▶ _The task_
Once the pictures have been set aside, copy every remaining entry exactly.

:::::

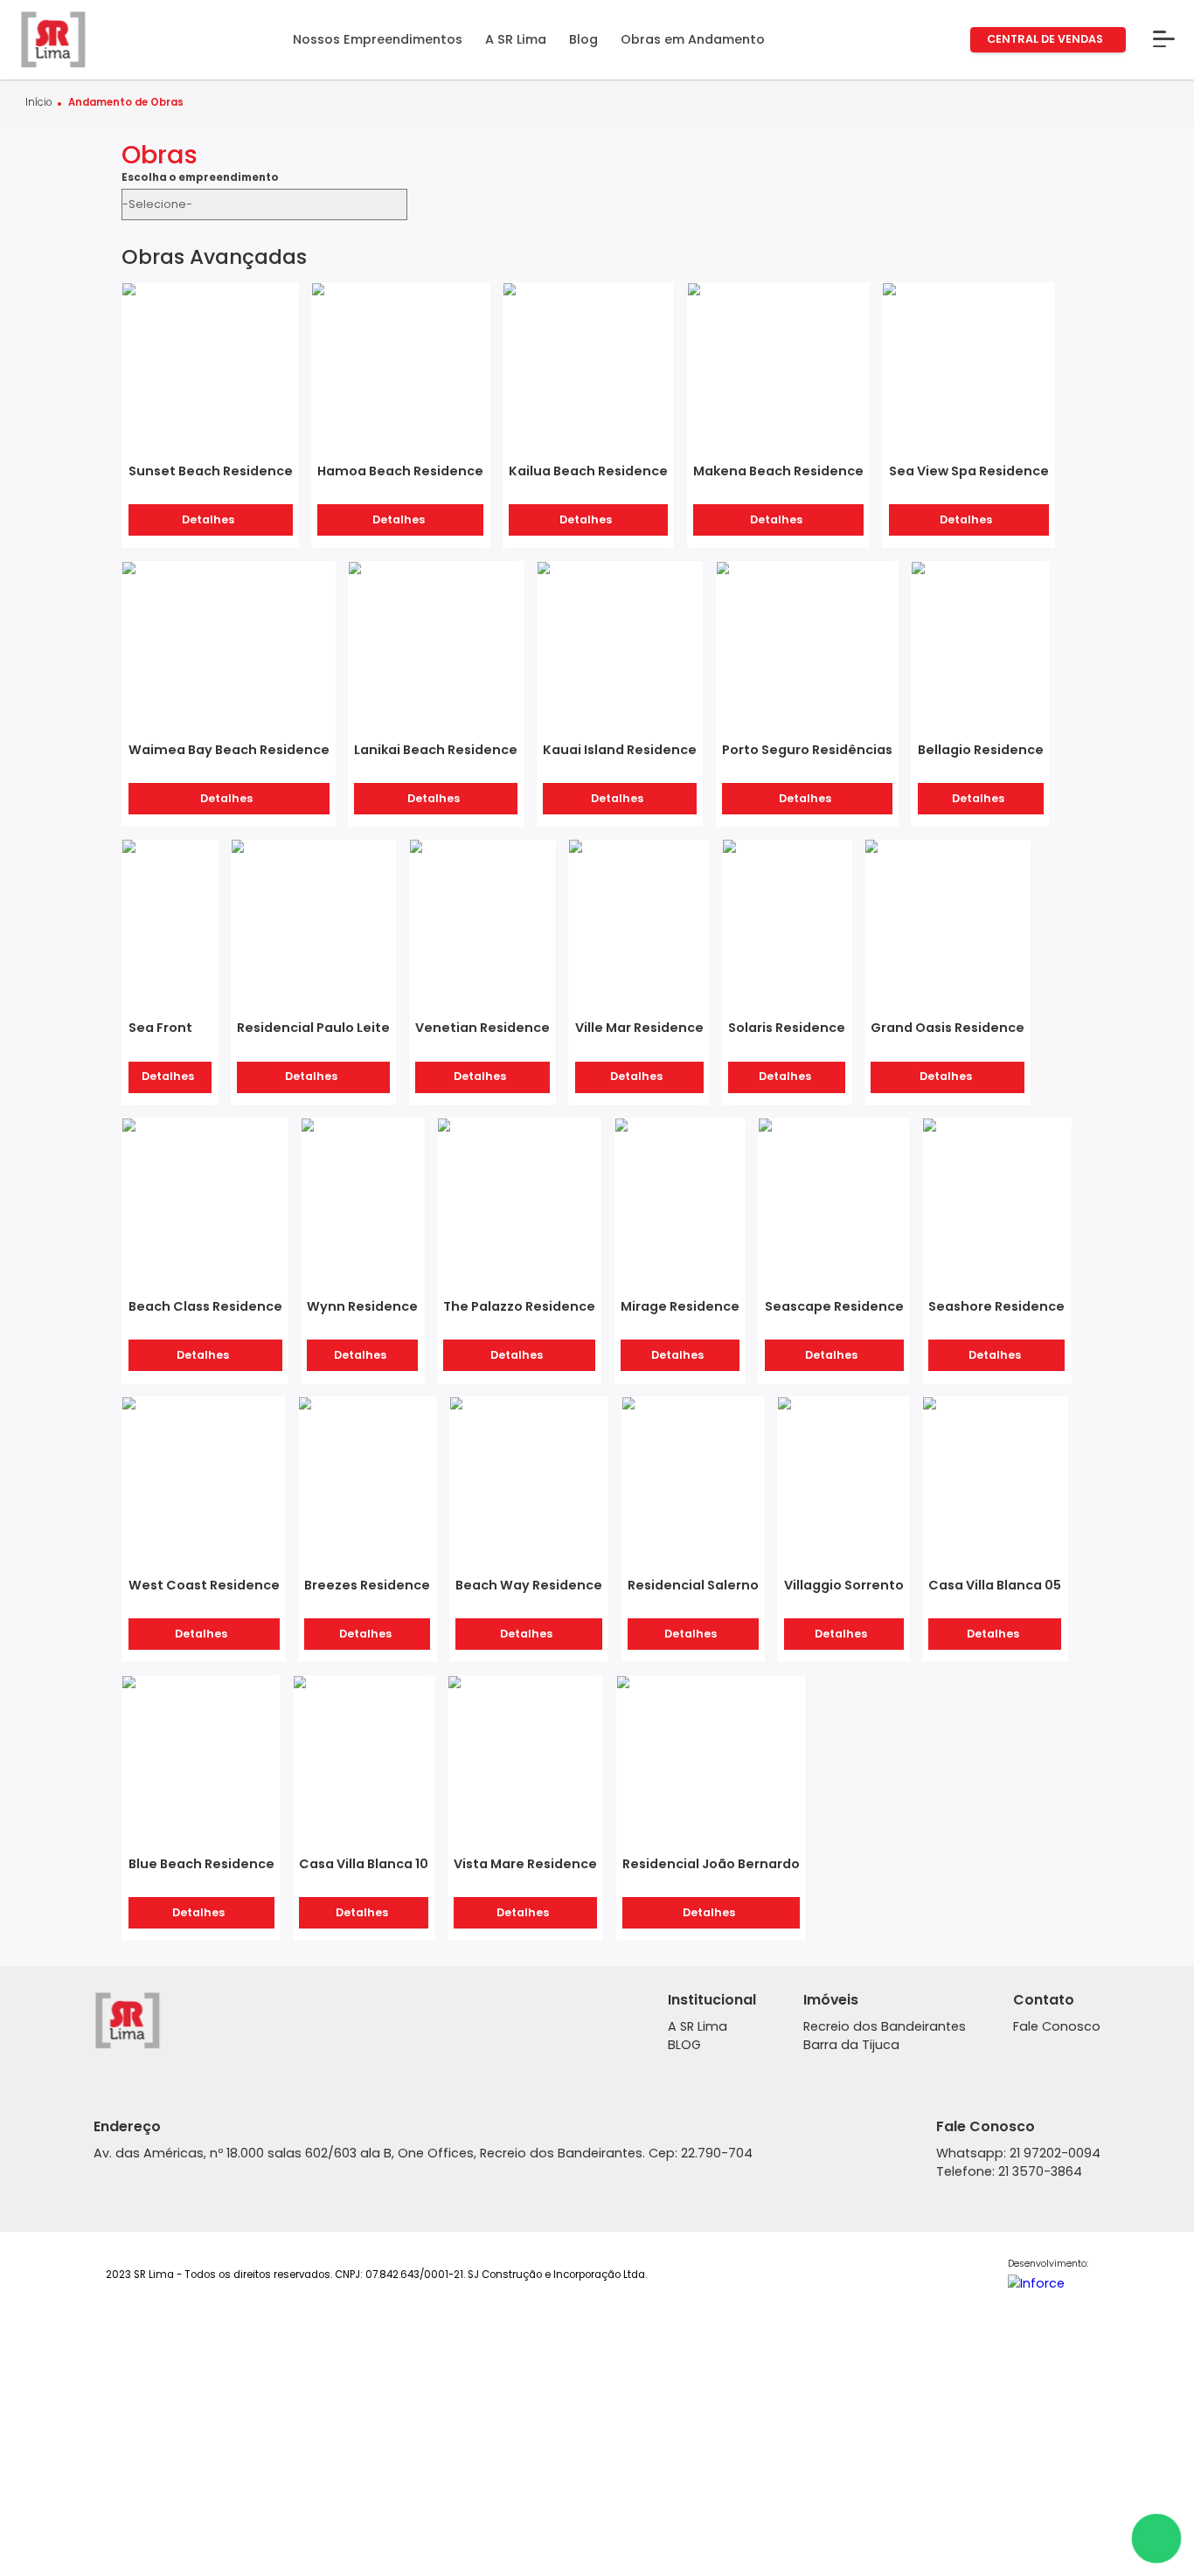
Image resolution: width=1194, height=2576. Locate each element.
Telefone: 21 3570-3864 (1009, 2171)
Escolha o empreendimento (200, 178)
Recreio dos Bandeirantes (884, 2026)
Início (38, 103)
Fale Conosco (1056, 2026)
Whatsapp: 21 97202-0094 (1018, 2153)
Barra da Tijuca (851, 2044)
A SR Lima (697, 2026)
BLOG (684, 2044)
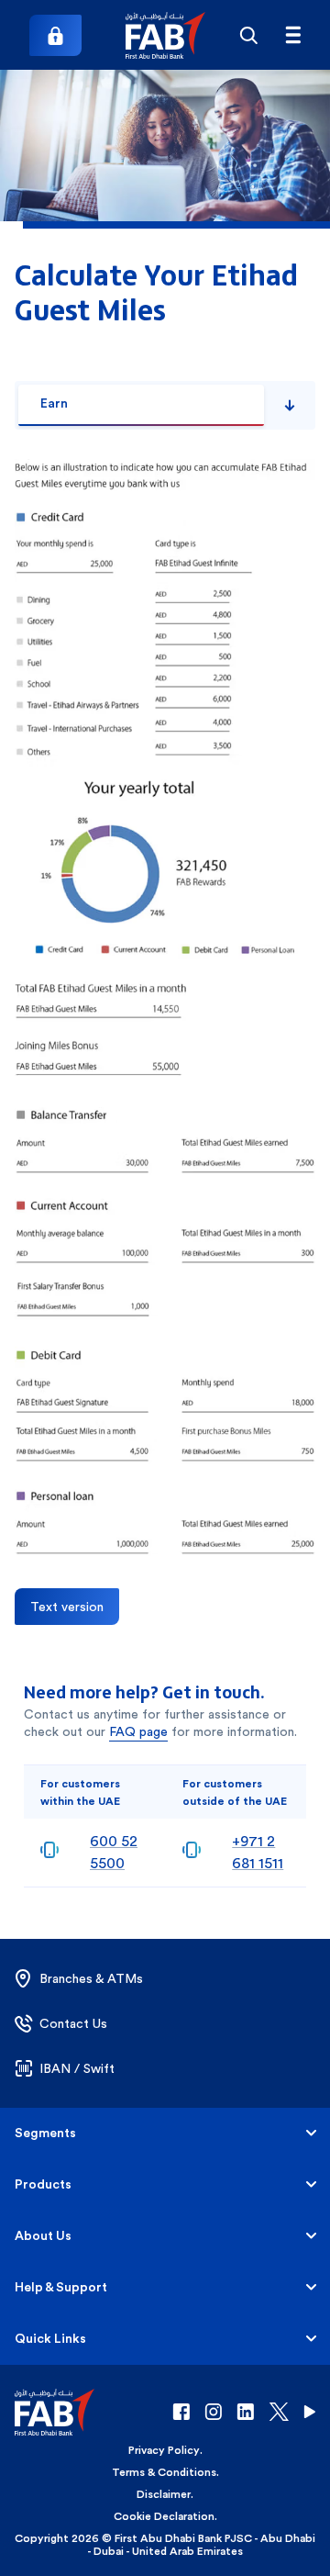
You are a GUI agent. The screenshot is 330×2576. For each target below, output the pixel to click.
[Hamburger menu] (293, 35)
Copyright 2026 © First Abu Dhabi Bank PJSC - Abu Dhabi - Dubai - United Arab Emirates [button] (165, 2545)
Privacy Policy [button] (164, 2450)
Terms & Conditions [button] (164, 2472)
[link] (55, 35)
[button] (165, 35)
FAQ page (138, 1731)
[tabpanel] (165, 1009)
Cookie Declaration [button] (164, 2516)
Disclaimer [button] (164, 2494)
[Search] (249, 35)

:::::

▶ _Result below_
Image resolution: width=1194, height=2576. Locate each element.
Telefone: 21 3570-3864 (1009, 2171)
Escolha o empreendimento (200, 178)
Recreio dos Bandeirantes (884, 2026)
Início (38, 103)
Fale Conosco (1056, 2026)
Whatsapp: 21 97202-0094 (1018, 2153)
Barra da Tijuca (851, 2044)
A SR Lima (697, 2026)
BLOG (684, 2044)
You are a GUI agent. The screenshot is 330×2576. For each target below, output the pixel to click.
[Hamburger menu] (293, 35)
Copyright 2026 © First Abu Dhabi Bank PJSC - Abu Dhabi - Dubai - United Arab Emirates [button] (165, 2545)
Privacy Policy [button] (164, 2450)
Terms & Conditions [button] (164, 2472)
[link] (55, 35)
[button] (165, 35)
FAQ page (138, 1731)
[tabpanel] (165, 1009)
Cookie Declaration [button] (164, 2516)
Disclaimer [button] (164, 2494)
[Search] (249, 35)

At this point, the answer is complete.